# RECORDS start
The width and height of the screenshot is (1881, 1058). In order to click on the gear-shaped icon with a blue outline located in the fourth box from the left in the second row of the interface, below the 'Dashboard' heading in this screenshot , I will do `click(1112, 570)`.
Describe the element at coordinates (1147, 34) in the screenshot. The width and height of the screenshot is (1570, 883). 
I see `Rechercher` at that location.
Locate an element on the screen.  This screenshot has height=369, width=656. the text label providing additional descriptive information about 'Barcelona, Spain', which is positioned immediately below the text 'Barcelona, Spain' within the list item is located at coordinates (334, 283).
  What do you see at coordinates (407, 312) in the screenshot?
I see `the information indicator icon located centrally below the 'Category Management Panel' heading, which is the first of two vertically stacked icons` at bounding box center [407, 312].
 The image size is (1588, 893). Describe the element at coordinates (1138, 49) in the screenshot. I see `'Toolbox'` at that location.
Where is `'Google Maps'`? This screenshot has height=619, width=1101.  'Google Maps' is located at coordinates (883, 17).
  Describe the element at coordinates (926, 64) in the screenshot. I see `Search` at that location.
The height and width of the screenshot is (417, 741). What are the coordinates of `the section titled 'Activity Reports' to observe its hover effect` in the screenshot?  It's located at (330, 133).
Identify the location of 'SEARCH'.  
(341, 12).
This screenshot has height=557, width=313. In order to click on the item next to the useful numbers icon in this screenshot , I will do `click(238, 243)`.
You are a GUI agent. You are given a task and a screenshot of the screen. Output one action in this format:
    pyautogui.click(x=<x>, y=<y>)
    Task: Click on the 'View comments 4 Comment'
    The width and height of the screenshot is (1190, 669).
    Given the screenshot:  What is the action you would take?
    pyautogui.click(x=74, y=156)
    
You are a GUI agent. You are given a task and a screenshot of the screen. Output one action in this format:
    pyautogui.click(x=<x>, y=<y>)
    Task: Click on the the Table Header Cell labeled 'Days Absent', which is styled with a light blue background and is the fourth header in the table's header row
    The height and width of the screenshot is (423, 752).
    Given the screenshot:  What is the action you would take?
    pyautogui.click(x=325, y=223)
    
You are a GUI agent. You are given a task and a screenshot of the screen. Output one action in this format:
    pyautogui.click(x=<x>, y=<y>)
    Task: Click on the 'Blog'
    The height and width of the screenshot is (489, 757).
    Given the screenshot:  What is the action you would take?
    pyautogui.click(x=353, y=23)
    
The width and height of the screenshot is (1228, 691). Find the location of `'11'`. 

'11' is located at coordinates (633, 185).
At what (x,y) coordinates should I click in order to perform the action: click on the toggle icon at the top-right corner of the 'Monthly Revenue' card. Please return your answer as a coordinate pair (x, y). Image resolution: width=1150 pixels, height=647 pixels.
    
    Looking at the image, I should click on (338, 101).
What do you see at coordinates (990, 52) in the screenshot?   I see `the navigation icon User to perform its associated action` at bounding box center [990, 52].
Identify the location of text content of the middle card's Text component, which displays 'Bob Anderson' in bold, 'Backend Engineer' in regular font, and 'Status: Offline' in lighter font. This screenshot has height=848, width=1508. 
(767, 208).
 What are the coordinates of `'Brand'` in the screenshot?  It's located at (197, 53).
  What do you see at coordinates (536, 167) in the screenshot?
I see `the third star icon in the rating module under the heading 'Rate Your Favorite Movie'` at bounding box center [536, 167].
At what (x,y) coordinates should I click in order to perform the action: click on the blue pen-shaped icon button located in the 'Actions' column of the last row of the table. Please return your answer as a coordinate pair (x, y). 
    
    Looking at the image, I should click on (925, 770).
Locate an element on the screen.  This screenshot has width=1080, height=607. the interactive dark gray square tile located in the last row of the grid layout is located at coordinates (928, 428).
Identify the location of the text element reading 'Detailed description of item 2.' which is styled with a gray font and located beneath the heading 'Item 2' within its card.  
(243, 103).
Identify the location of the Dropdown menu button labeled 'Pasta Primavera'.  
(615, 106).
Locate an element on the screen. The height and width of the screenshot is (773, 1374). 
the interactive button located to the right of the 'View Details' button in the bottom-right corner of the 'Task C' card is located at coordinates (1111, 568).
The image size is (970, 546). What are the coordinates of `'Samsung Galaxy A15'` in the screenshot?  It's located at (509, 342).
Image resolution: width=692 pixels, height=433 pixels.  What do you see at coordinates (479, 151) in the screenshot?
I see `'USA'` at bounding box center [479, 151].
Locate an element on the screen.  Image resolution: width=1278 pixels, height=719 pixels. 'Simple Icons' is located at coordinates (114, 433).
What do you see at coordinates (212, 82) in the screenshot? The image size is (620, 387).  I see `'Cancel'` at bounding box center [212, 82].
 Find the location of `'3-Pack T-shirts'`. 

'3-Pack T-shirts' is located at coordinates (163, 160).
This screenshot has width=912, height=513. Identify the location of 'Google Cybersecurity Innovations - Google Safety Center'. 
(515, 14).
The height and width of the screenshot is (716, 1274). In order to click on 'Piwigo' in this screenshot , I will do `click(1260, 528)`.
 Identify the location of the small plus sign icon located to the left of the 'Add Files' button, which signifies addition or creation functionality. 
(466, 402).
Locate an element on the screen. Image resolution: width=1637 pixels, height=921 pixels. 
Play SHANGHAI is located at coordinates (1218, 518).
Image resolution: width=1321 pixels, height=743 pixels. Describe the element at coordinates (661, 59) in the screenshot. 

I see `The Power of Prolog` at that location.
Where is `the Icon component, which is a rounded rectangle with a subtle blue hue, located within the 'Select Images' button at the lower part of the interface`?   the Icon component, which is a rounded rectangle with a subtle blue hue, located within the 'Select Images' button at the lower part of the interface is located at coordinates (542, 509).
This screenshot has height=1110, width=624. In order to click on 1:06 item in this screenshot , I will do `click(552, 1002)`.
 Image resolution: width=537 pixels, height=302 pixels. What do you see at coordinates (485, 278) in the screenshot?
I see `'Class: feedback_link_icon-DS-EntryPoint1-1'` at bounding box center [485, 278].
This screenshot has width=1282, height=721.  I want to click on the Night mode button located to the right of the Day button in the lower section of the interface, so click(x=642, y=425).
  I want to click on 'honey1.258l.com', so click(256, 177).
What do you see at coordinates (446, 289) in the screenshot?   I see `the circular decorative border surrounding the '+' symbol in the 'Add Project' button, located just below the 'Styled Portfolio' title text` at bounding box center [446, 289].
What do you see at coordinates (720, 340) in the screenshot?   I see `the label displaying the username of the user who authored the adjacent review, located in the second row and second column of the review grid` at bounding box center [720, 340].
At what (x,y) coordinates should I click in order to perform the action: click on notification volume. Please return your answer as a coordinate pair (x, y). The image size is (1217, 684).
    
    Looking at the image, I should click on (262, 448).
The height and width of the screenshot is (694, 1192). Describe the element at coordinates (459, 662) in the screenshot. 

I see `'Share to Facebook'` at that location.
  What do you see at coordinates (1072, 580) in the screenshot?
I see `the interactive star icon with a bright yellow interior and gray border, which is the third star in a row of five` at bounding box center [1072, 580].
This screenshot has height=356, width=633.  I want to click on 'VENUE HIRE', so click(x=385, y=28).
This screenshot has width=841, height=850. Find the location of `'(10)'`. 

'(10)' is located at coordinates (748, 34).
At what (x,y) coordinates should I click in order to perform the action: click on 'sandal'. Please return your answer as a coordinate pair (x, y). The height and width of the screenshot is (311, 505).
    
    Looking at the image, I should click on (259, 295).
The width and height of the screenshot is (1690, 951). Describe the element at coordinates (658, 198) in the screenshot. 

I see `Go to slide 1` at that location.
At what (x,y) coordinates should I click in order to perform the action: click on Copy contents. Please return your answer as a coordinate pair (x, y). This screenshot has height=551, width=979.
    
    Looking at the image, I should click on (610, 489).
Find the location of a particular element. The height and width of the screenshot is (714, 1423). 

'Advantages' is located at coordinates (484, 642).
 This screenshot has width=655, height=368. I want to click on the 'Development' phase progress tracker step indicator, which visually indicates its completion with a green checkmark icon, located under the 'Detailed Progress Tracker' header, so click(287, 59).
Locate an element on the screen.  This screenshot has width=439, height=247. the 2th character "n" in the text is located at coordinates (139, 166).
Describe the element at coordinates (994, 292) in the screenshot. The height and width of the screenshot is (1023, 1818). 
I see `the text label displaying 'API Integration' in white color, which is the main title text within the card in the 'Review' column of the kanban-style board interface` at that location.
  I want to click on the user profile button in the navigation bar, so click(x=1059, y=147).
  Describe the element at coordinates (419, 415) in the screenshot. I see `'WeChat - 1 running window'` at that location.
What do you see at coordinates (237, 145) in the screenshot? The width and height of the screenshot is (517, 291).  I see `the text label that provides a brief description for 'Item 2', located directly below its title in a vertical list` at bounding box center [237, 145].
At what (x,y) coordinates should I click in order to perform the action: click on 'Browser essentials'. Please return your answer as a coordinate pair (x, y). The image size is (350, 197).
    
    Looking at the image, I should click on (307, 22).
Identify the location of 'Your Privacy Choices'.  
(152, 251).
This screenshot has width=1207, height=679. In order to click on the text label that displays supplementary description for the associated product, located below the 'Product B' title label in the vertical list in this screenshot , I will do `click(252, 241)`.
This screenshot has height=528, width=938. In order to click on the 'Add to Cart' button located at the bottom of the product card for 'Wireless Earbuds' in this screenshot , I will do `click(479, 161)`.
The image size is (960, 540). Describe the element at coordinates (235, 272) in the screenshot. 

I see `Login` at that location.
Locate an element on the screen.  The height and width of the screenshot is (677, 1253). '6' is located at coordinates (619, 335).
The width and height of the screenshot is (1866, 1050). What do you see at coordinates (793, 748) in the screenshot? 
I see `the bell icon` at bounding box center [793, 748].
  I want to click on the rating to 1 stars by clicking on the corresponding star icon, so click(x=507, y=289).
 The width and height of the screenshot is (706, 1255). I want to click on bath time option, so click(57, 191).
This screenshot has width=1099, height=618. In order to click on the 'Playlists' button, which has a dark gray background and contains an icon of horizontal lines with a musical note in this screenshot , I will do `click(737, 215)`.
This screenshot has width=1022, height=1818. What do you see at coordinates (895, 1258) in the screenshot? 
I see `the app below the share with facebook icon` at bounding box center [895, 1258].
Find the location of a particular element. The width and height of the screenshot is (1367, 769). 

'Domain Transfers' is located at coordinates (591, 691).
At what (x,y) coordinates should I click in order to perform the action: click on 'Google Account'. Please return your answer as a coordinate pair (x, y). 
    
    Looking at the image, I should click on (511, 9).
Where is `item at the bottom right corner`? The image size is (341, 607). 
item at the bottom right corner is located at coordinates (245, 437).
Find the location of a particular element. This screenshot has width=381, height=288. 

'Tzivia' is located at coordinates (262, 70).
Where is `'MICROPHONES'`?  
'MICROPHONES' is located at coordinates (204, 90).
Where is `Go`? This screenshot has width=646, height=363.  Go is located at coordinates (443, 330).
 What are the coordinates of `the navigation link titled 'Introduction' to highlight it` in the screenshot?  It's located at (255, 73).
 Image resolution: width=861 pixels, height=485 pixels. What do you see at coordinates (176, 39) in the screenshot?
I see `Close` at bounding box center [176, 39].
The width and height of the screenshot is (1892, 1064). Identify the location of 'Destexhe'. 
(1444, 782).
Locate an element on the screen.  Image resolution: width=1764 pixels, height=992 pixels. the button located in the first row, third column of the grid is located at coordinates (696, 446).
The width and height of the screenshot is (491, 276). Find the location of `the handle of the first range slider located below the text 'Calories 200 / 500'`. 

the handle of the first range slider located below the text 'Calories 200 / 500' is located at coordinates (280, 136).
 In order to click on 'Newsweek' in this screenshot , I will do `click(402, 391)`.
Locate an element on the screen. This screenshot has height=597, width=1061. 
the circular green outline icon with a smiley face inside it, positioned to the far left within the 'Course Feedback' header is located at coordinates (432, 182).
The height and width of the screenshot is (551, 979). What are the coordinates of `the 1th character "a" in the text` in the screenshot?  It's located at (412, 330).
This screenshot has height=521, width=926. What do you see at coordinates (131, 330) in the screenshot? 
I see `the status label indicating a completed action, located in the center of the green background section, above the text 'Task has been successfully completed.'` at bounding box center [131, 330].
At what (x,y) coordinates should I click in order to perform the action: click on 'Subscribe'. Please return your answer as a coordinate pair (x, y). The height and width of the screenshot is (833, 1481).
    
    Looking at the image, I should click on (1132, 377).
# RECORDS end
TASK BRIEF: Render the items from the line containing "Locate an element on the screen. The" down to the line containing "the interactive button" as a two-column CSV with the headers instruction and response. Each item is one row: its text goes under instruction and its answer under response. Put each field in double quotes and replace line breaks with spaces.

EXERCISE SOLUTION:
instruction,response
"Locate an element on the screen. The height and width of the screenshot is (773, 1374).","the interactive button located to the right of the 'View Details' button in the bottom-right corner of the 'Task C' card is located at coordinates (1111, 568)."